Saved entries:
++++++++++

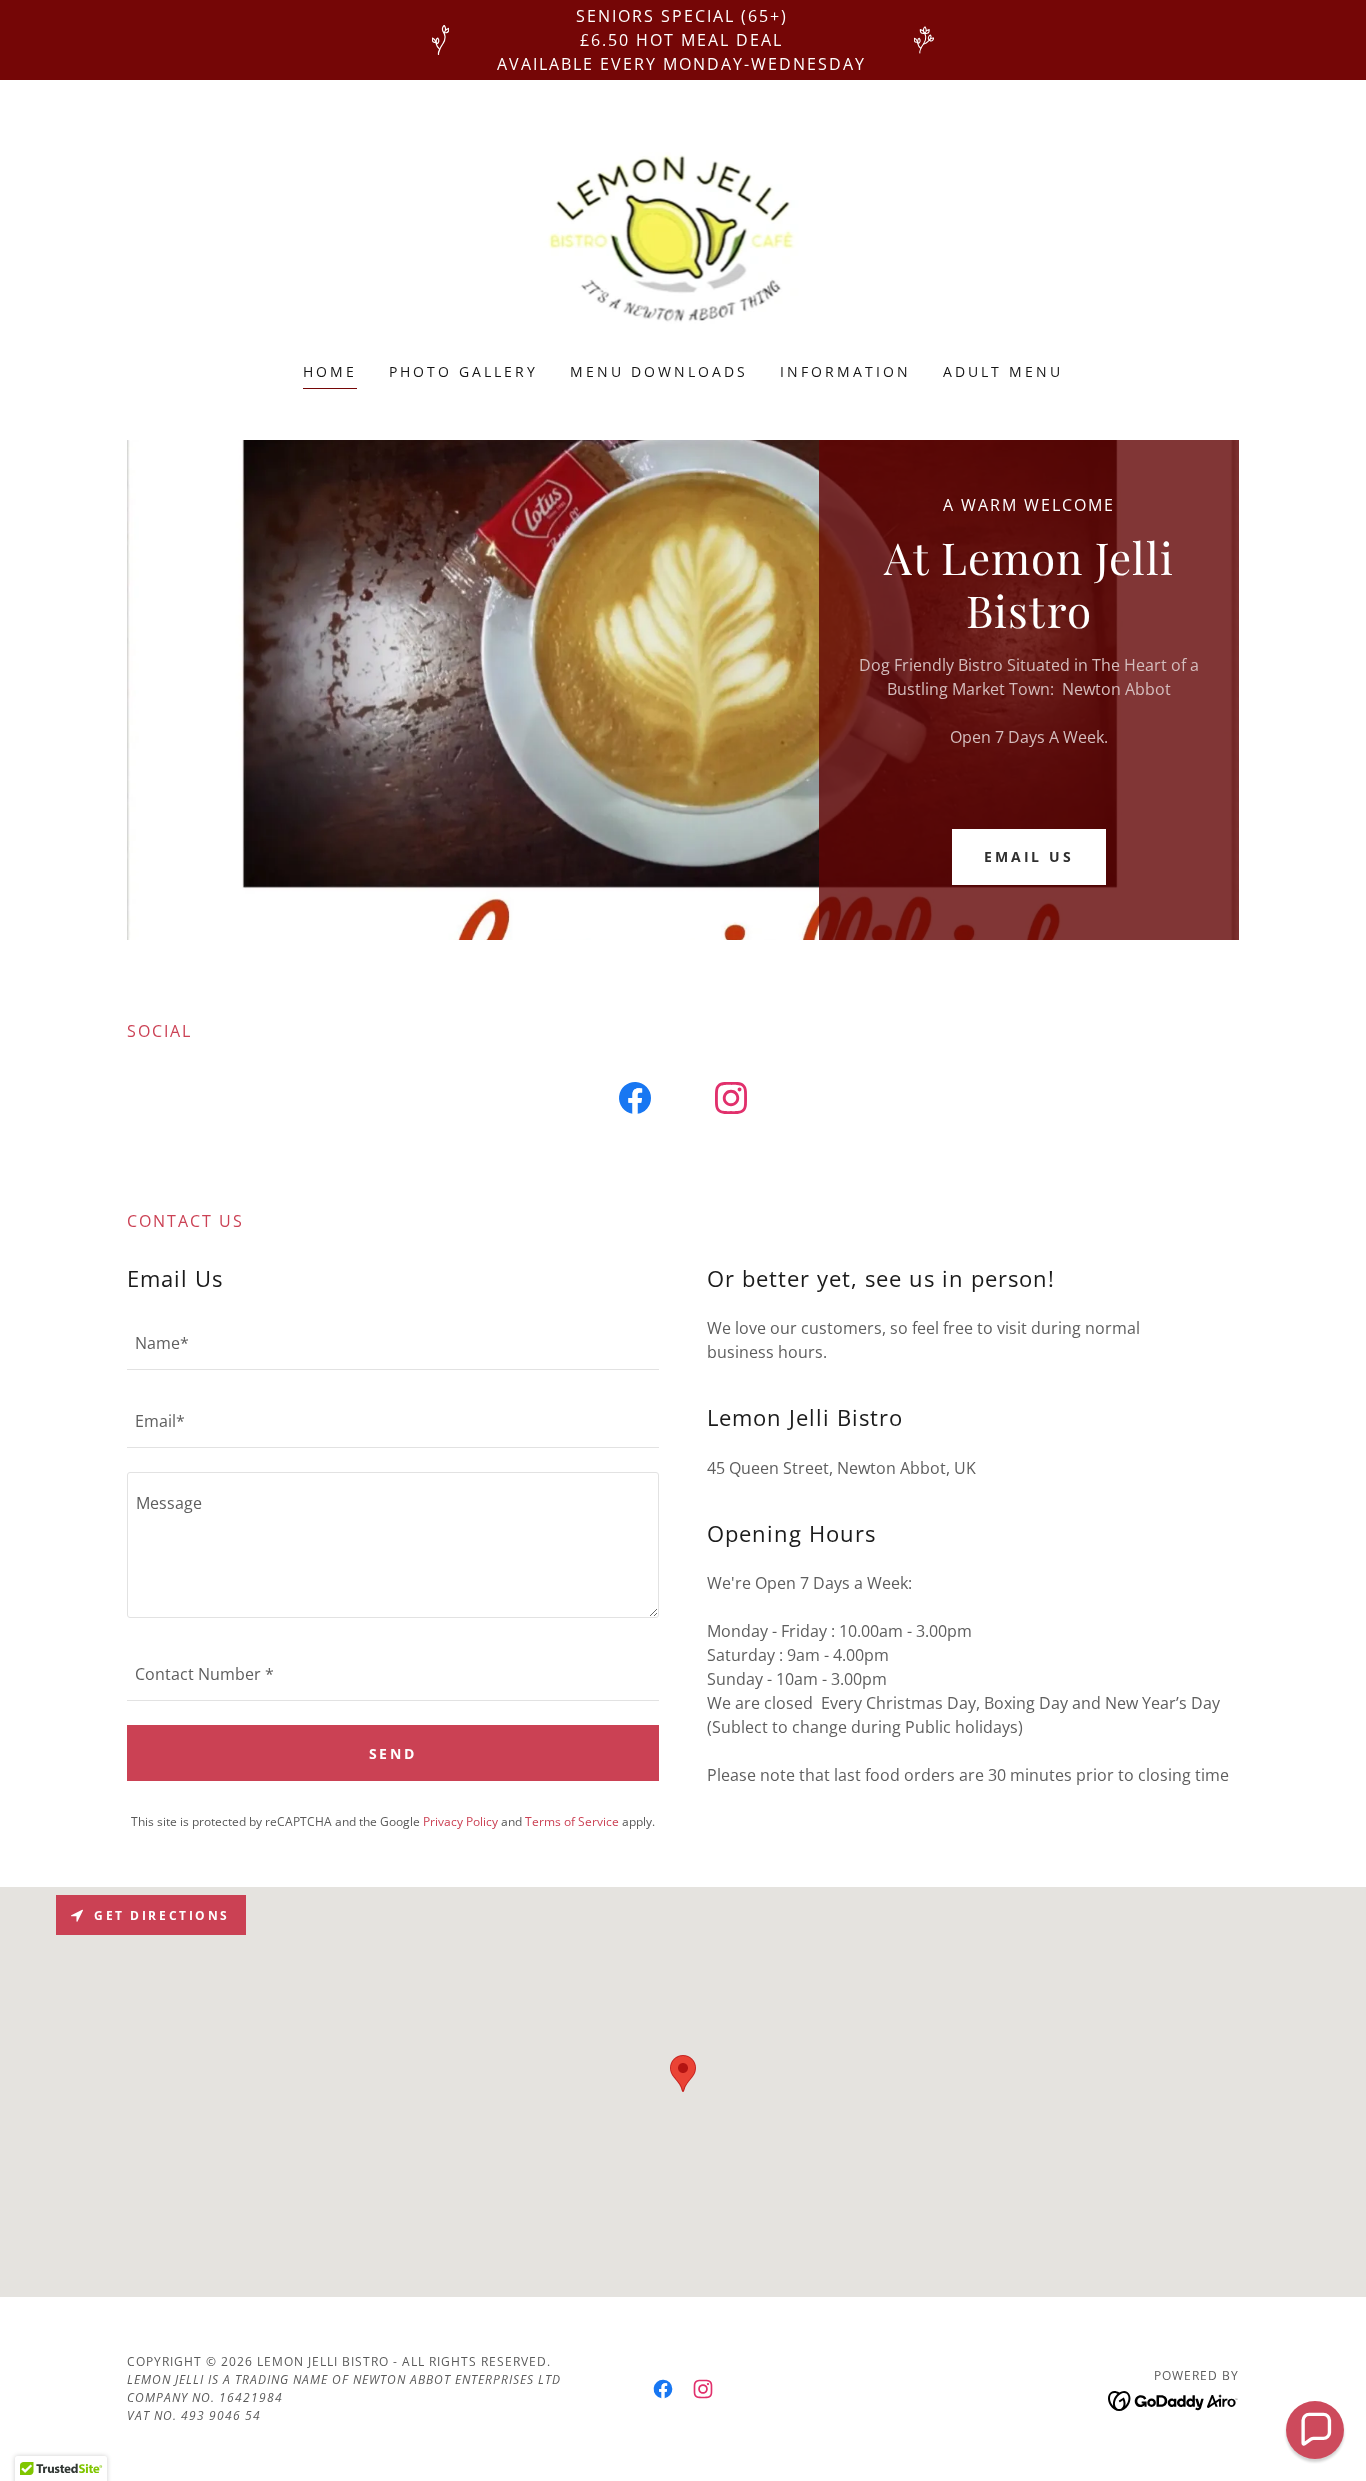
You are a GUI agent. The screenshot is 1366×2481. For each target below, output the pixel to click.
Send (393, 1753)
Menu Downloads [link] (659, 371)
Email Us (1029, 856)
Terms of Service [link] (572, 1821)
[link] (683, 234)
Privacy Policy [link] (460, 1821)
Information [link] (845, 371)
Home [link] (330, 371)
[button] (1315, 2430)
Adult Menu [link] (1003, 371)
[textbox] (393, 1343)
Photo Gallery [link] (463, 371)
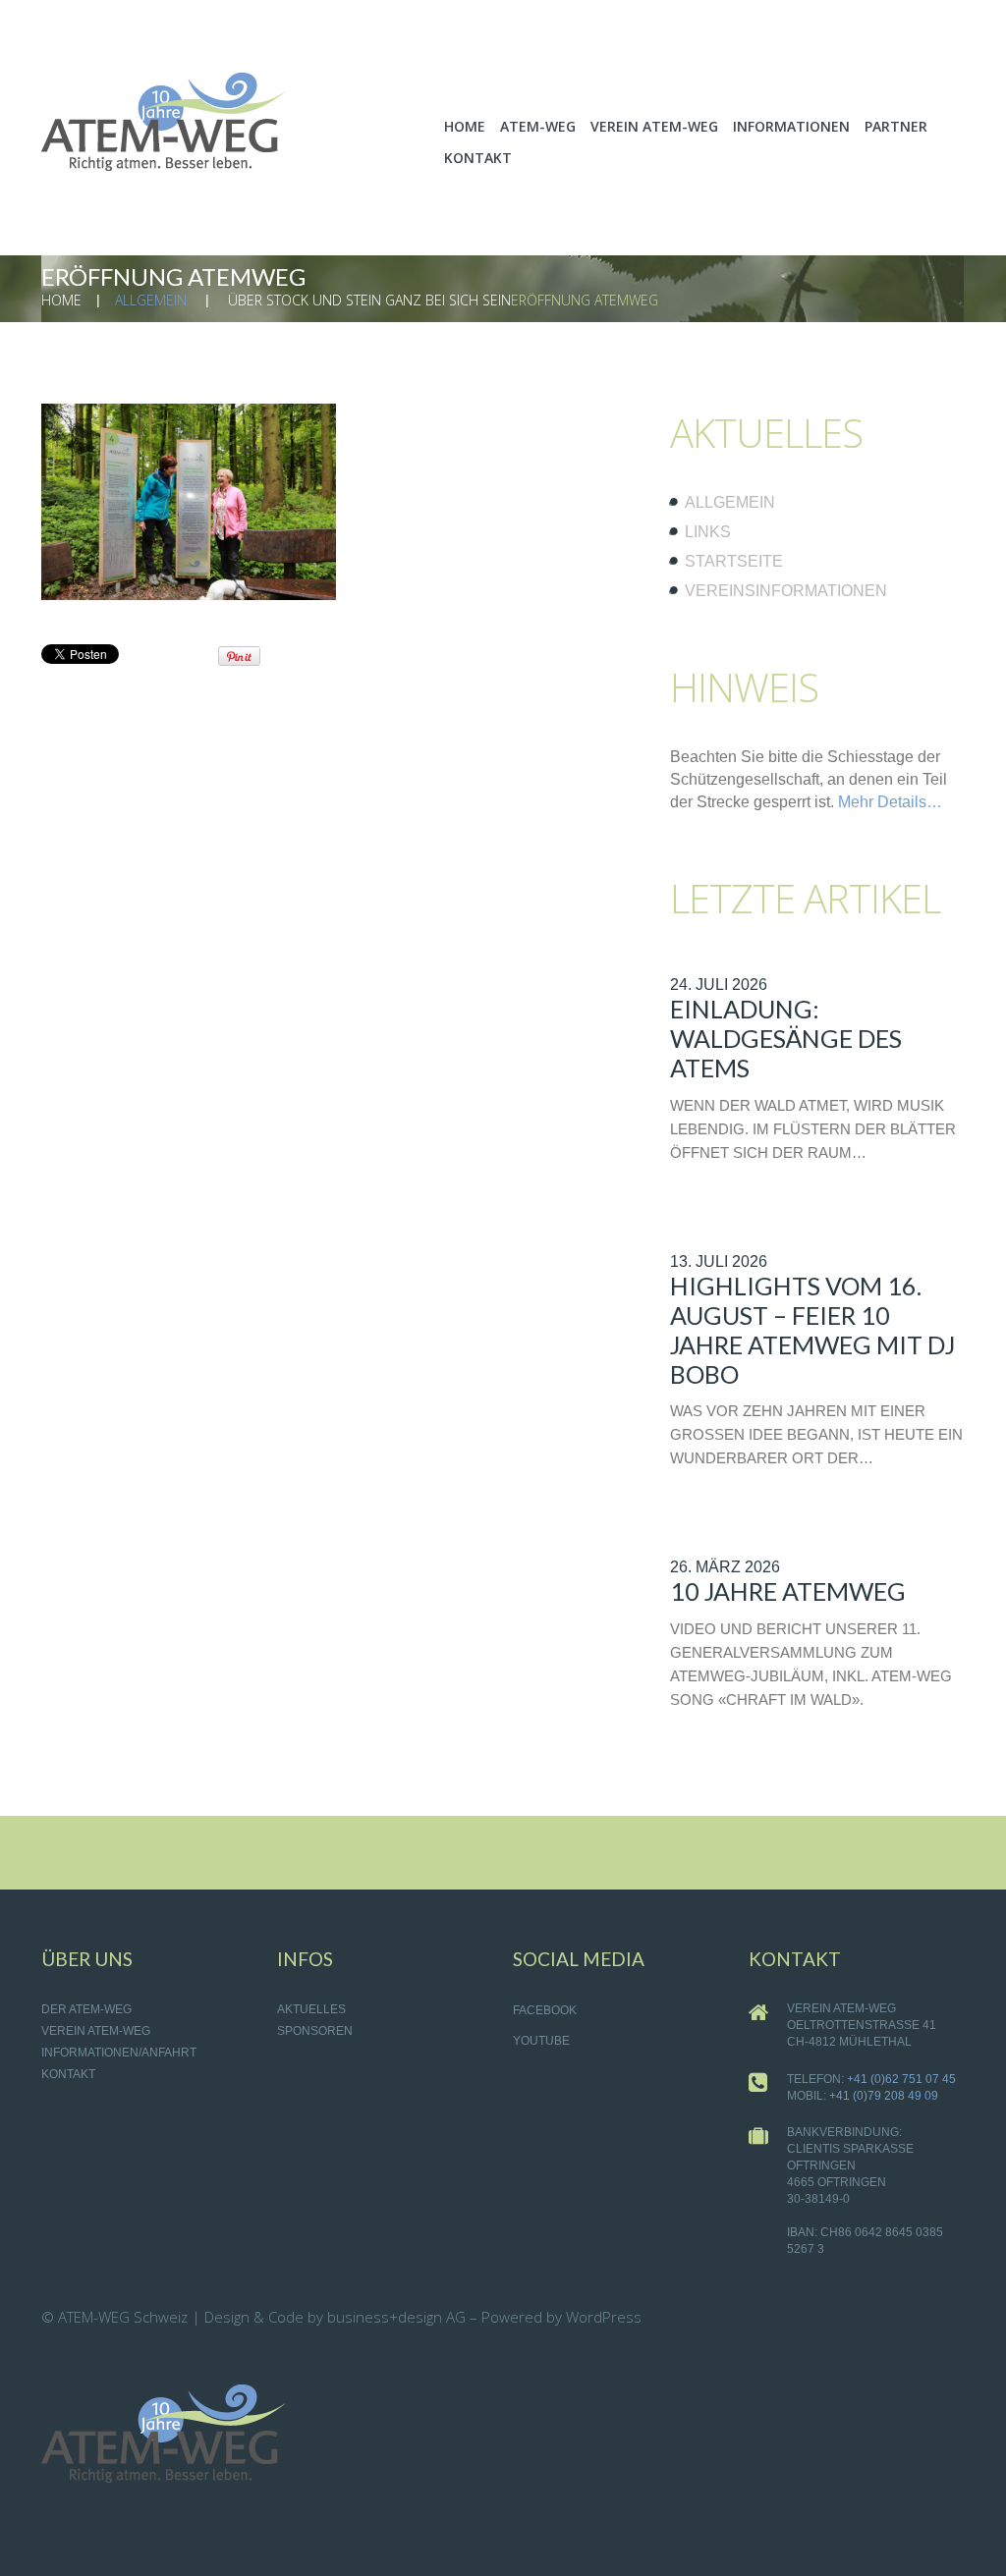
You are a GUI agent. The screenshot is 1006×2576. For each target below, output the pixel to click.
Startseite (734, 561)
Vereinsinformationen (786, 590)
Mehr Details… (890, 802)
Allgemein (151, 300)
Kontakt (68, 2074)
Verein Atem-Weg (95, 2031)
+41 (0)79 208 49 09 (883, 2096)
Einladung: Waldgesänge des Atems (786, 1038)
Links (708, 531)
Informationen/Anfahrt (118, 2052)
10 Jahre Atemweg (788, 1591)
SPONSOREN (315, 2031)
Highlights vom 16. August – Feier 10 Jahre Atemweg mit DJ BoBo (812, 1330)
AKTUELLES (311, 2009)
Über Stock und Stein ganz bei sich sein (369, 300)
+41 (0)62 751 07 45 (901, 2079)
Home (61, 300)
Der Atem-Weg (86, 2009)
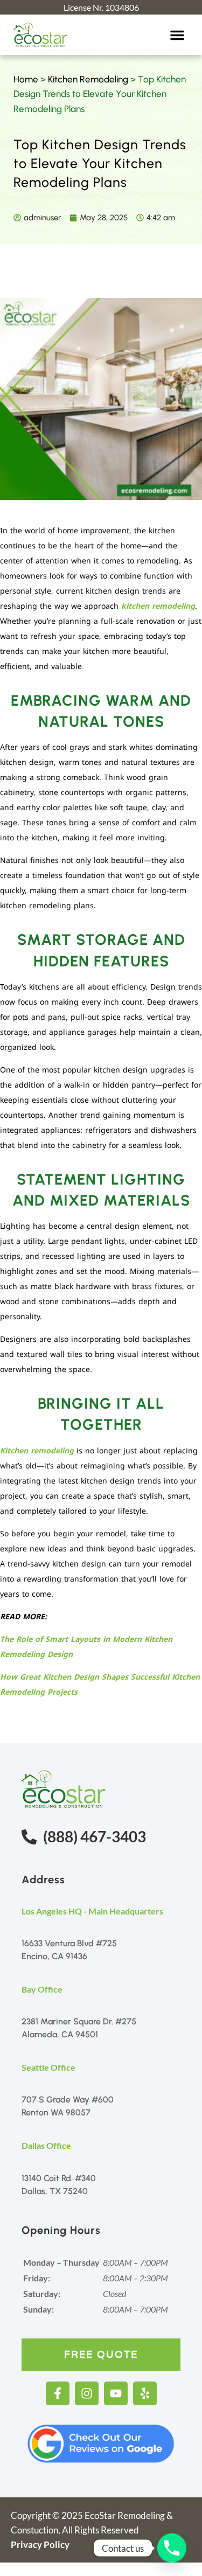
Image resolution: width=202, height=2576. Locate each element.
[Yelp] (145, 2393)
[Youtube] (116, 2393)
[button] (177, 35)
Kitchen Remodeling (88, 79)
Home (25, 79)
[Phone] (171, 2548)
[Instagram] (87, 2393)
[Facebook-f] (57, 2393)
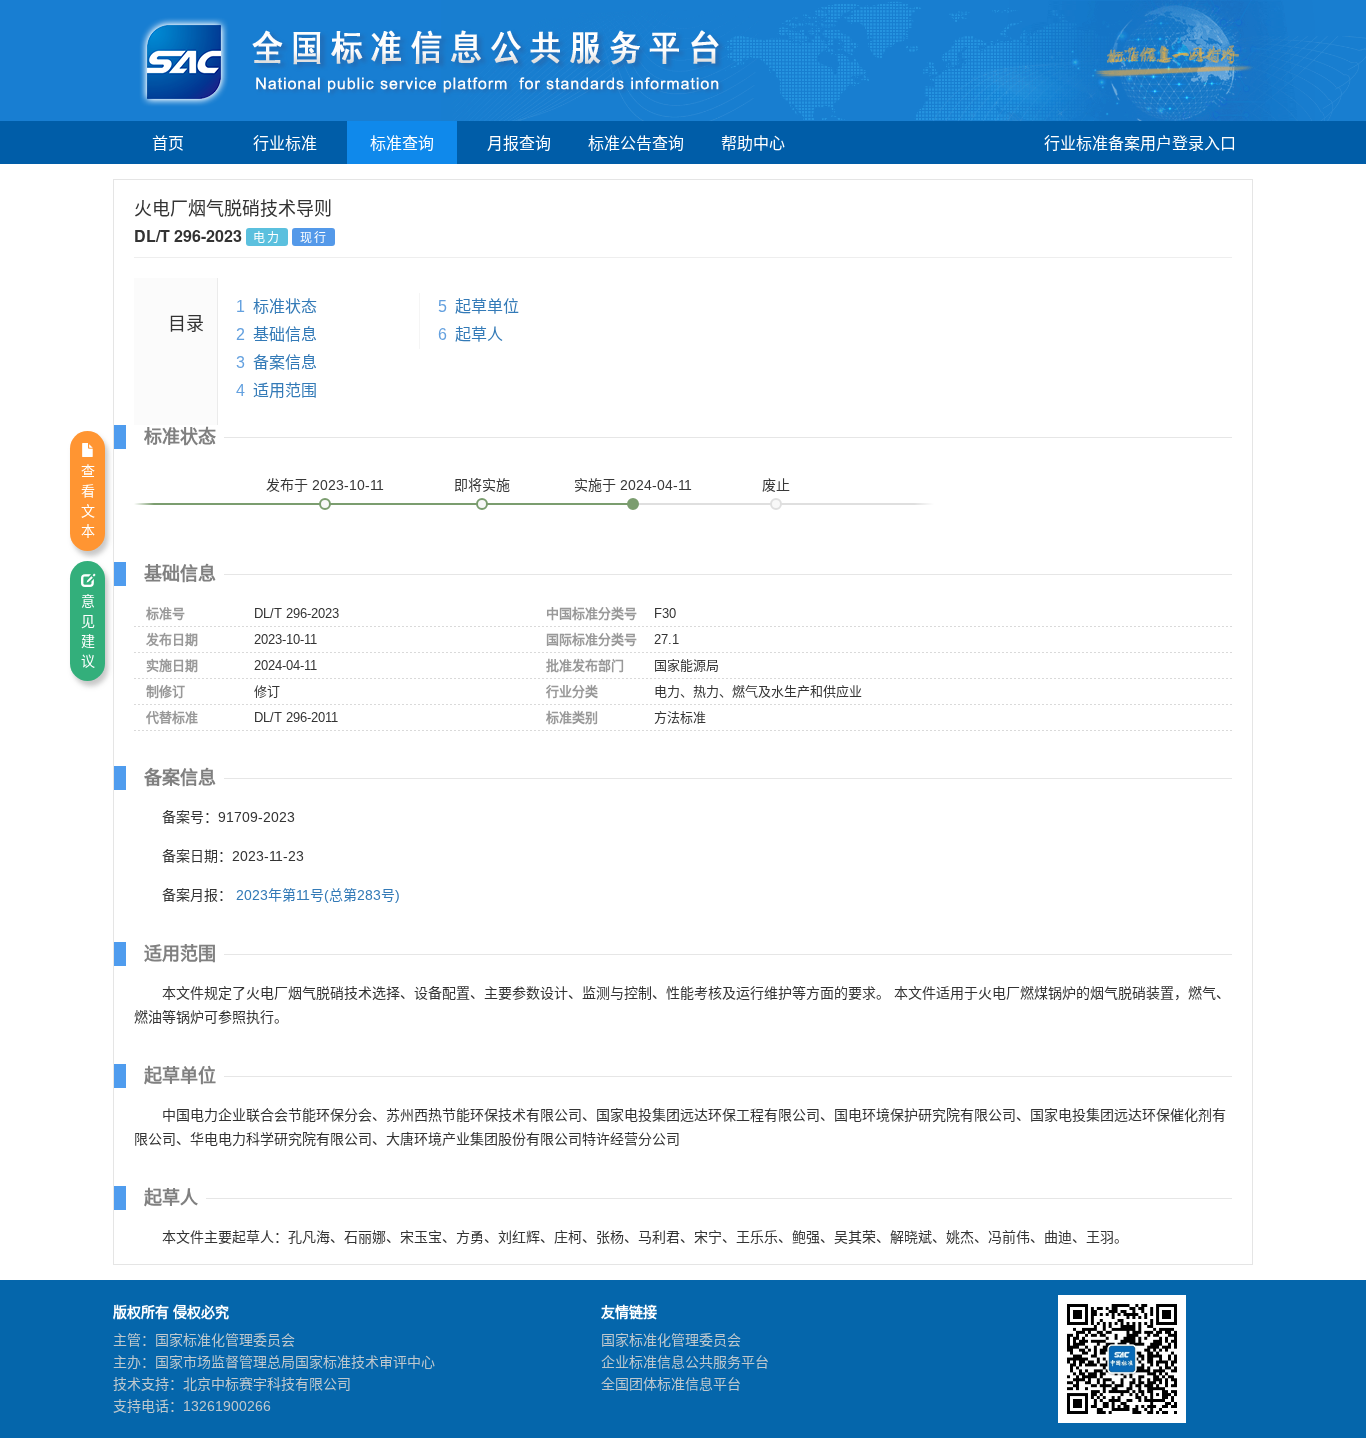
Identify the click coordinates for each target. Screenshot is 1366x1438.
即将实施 (482, 485)
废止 (776, 485)
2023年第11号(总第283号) (318, 895)
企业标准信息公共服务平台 (685, 1362)
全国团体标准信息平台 (671, 1384)
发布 (325, 485)
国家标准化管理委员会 (671, 1340)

++++++++++

Leave out the pictures, then copy all the remaining text in the records exactly.

> _Task solution_:
You are a GUI agent. The screenshot is 1366×2481. For each target below, output the pixel to click.
Send (393, 1753)
Menu Downloads [link] (659, 371)
Email Us (1029, 856)
Terms of Service [link] (572, 1821)
[link] (683, 234)
Privacy Policy [link] (460, 1821)
Information [link] (845, 371)
Home [link] (330, 371)
[button] (1315, 2430)
Adult Menu [link] (1003, 371)
[textbox] (393, 1343)
Photo Gallery [link] (463, 371)
You are a GUI agent. The screenshot is 1006×2576. For each target below, output the pixel to click.
Startseite (734, 561)
Vereinsinformationen (786, 590)
Mehr Details… (890, 802)
Allgemein (151, 300)
Kontakt (68, 2074)
Verein Atem-Weg (95, 2031)
+41 (0)79 208 49 09 (883, 2096)
Einladung: Waldgesänge des Atems (786, 1038)
Links (708, 531)
Informationen/Anfahrt (118, 2052)
10 Jahre Atemweg (788, 1591)
SPONSOREN (315, 2031)
Highlights vom 16. August – Feier 10 Jahre Atemweg mit DJ BoBo (812, 1330)
AKTUELLES (311, 2009)
Über Stock und Stein ganz bei sich sein (369, 300)
+41 (0)62 751 07 45 (901, 2079)
Home (61, 300)
Der Atem-Weg (86, 2009)
Image resolution: width=202, height=2576. Locate each element.
[Yelp] (145, 2393)
[Youtube] (116, 2393)
[button] (177, 35)
Kitchen Remodeling (88, 79)
Home (25, 79)
[Phone] (171, 2548)
[Instagram] (87, 2393)
[Facebook-f] (57, 2393)
Identify the click coordinates for each target. Screenshot is 1366x1438.
即将实施 (482, 485)
废止 (776, 485)
2023年第11号(总第283号) (318, 895)
企业标准信息公共服务平台 (685, 1362)
全国团体标准信息平台 (671, 1384)
发布 (325, 485)
国家标准化管理委员会 (671, 1340)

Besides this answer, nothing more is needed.